Widerspruch, Kritik, lautstark und auch leise vorgetragen, ist notwendig, wenn man nicht wieder eines durchaus nicht so fernen Tages dort aufwachen will, von wo man in Europa nach zwei Weltkriegen – deren zweiter die damaligen Rechtsnationalisten und Rechtspopulisten, Judenhasser und Minderheitenverfolger überall in Europa gewollt haben, um ihre Macht über den Rest der Welt im Namen ihrer Rasse für ewig einzurichten – sich mühsam aus dem Untergang wieder aufgerichtet hat.
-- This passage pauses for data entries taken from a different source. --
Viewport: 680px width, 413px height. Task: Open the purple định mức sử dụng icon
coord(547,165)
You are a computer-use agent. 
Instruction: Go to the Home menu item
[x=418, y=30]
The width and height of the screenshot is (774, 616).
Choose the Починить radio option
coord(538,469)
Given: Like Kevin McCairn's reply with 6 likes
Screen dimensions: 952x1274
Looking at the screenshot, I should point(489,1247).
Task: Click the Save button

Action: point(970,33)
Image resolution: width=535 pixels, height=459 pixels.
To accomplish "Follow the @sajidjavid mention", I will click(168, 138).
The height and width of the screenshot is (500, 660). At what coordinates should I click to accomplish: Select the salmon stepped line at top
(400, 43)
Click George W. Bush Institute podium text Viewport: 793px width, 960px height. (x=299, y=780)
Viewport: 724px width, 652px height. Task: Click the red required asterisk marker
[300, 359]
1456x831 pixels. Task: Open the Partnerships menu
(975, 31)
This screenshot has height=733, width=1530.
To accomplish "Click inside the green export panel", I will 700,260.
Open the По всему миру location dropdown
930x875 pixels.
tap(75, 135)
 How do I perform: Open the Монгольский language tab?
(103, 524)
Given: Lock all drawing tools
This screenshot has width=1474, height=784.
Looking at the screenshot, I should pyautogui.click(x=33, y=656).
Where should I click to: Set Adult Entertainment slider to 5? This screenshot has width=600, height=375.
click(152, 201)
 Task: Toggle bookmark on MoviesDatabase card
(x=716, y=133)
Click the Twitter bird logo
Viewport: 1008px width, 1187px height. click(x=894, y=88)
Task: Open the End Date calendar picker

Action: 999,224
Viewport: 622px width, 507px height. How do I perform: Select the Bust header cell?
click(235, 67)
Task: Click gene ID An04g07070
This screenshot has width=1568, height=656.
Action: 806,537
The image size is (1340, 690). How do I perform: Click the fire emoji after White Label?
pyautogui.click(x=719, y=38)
In 70 Jahren seither ist, nicht nur, aber auch, ein Bewusstsein für jene Heterogenität entstanden, welche jede Gesellschaft ausmacht, in der es demokratisch, freiheitlich-liberal und deswegen notwendigerweise rechtsstaatlich zu- und hergeht.

Die angeblich reine, nationale oder «rassistisch» einheitliche «Mehrheit» existiert nur auf den Propagandaflyern der SVP, des Front National, der FPÖ, von Fidez oder den Superkatholiken in Polen. «Das Volk» existiert nirgendwo als Einheitsguss. Es ist vielmehr immer die Versammlung der Individuen in einem bestimmten Land, einer Stadt, auf einem Kontinent.

Individuen aber sind existenziell voneinander verschieden. Jedes Leben ist auch ein Einzelleben. Diese Verschiedenheit und ihr soziales Kompendium andererseits gerade auch vor Ort, in der Nachbarschaft, im eigenen Haus sind, zusammen zu verstehen, für uns lebensbestimmend, sie sind vor allem selbstverständlich. Sie machen aus, was wir Menschrechte nennen. Sie gilt es zu verteidigen. Laut. Deutlich.